Pull every line that holds the word "agent" from the entries.

++++++++

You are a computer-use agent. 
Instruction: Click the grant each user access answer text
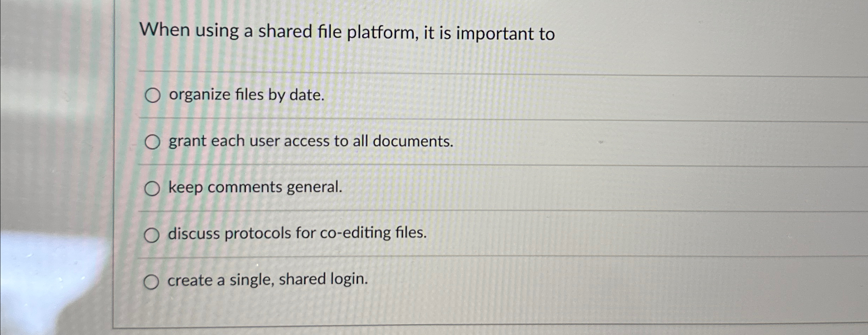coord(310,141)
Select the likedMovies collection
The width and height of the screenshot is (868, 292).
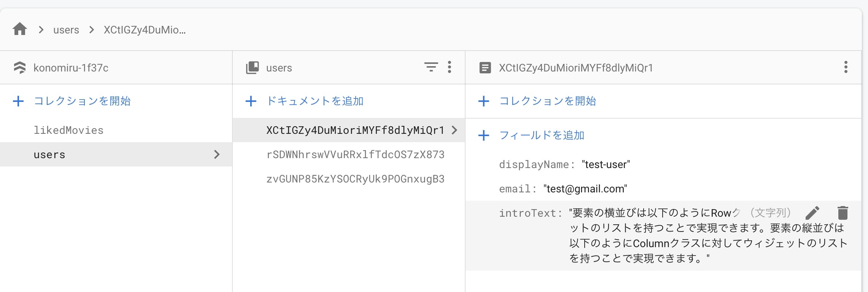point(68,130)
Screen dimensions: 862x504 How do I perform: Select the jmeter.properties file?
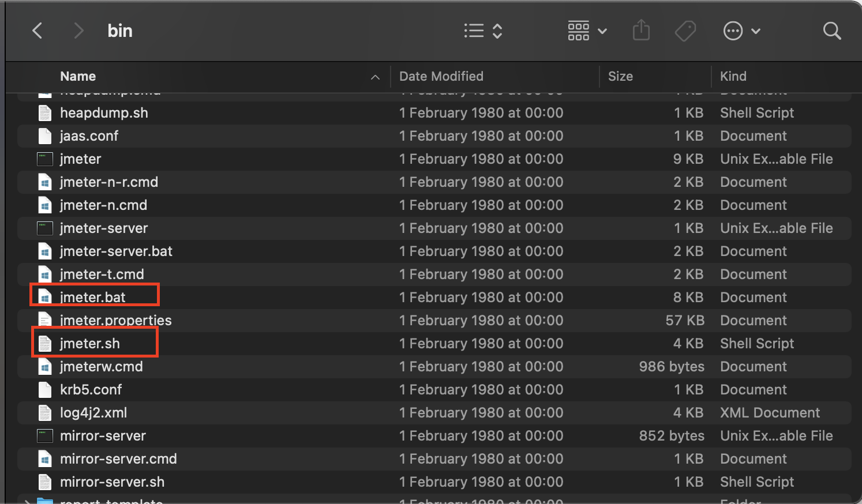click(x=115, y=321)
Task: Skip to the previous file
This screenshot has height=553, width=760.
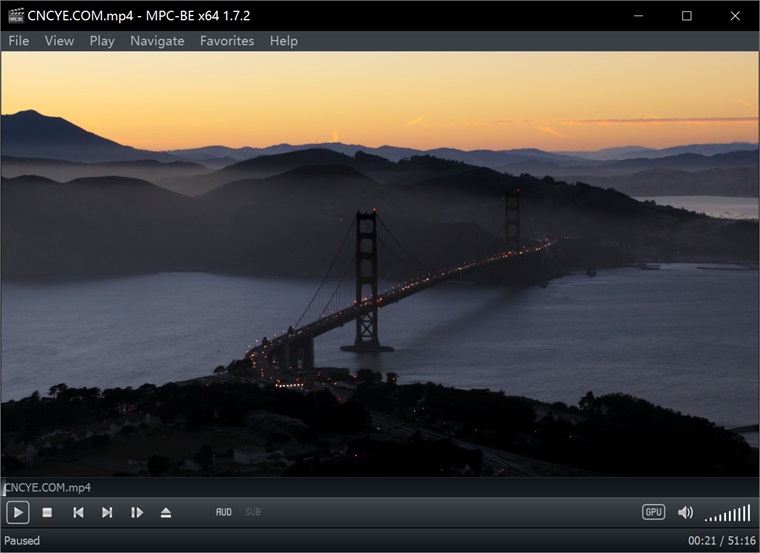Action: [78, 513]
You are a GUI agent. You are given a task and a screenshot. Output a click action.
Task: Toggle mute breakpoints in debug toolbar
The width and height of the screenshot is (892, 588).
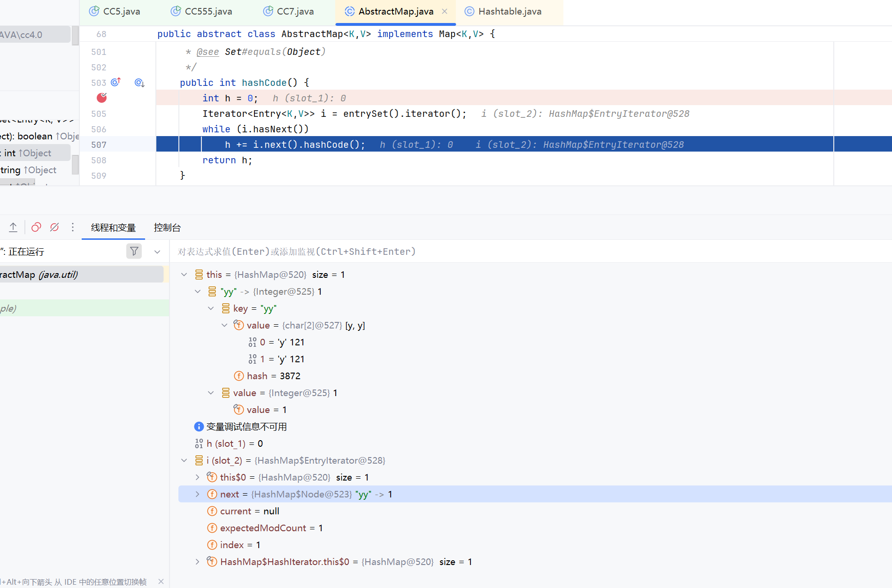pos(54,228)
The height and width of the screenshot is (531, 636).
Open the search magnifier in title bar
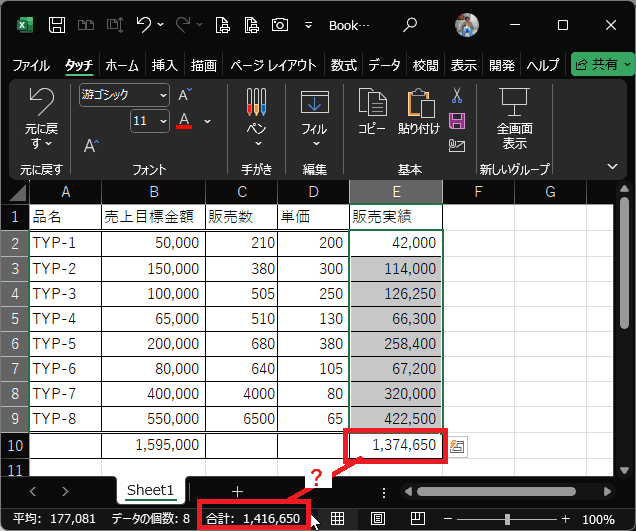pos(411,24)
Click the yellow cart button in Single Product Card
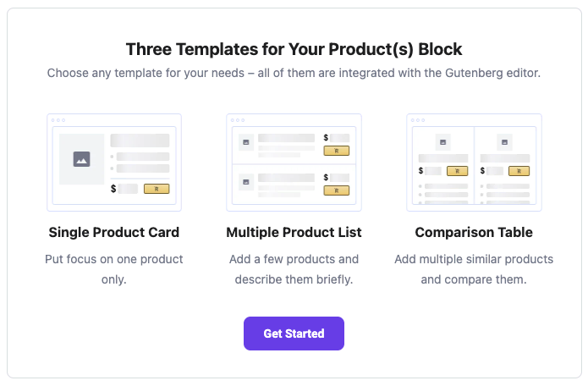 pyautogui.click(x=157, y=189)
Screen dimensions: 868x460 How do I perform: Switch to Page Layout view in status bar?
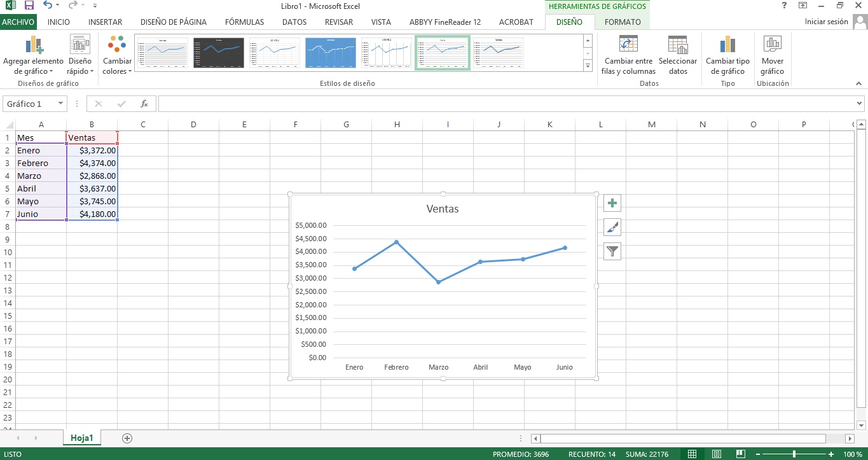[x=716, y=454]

++++++++

Solved exercise
You are a computer-use agent. 
You are a GUI agent. You are given a task and a screenshot. Output a click action.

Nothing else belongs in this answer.